**EXERCISE:** Reproduce the rows from the line with "Task: Open the No throttling dropdown" to the line with "Looking at the screenshot, I should [x=601, y=512].", swapping "Given" for "Instruction" and leaving everything else unchanged.

**INPUT FOR THIS TASK:**

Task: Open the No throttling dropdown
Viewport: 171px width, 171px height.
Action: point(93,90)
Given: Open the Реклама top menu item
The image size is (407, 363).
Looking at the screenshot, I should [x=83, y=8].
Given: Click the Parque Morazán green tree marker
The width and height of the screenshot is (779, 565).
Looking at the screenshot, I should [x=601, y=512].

...

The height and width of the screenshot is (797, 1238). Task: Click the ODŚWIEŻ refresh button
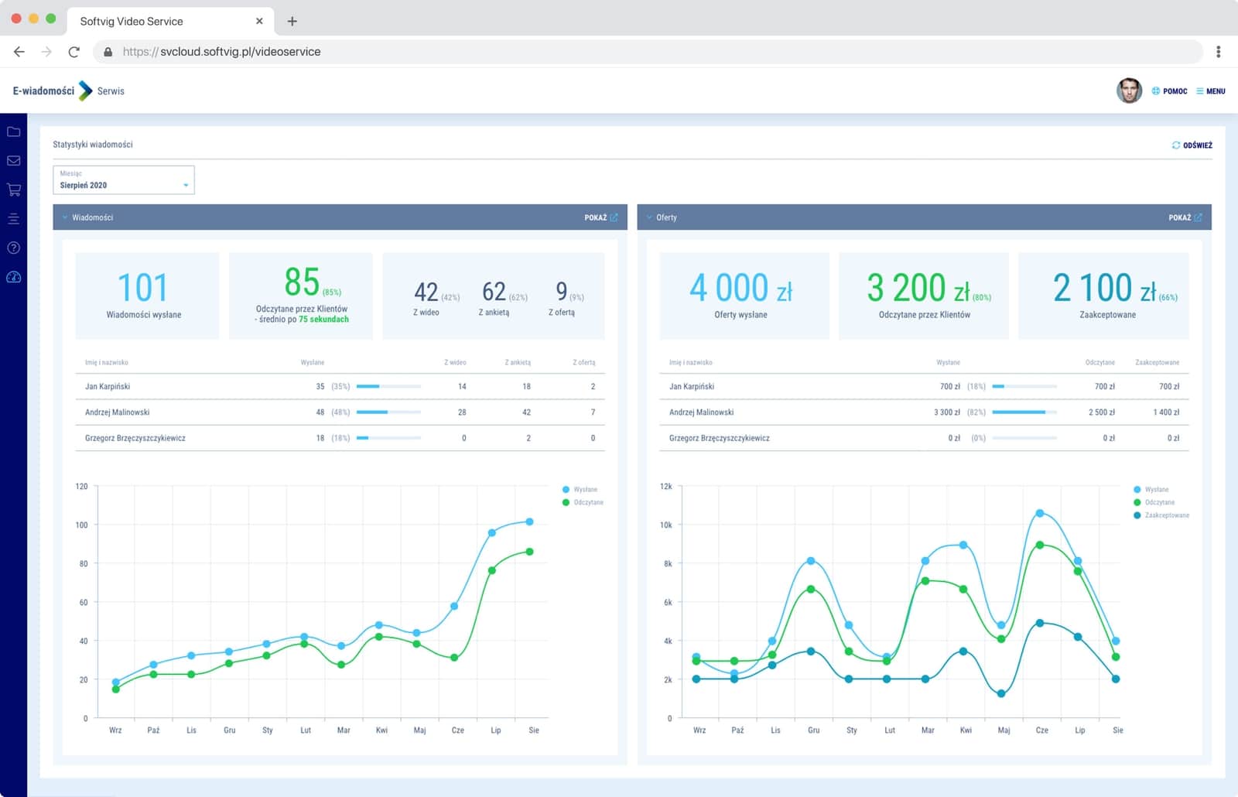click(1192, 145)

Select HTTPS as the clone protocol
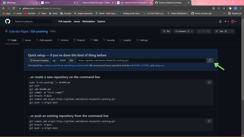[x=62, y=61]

**RIGHT ANSWER:**
Task: Open the No throttling dropdown
Viewport: 171px width, 171px height.
Action: point(93,90)
Instruction: Open the Реклама top menu item
The image size is (407, 363).
Looking at the screenshot, I should [x=83, y=8].
Instruction: Click the Parque Morazán green tree marker
The width and height of the screenshot is (779, 565).
Looking at the screenshot, I should [x=601, y=512].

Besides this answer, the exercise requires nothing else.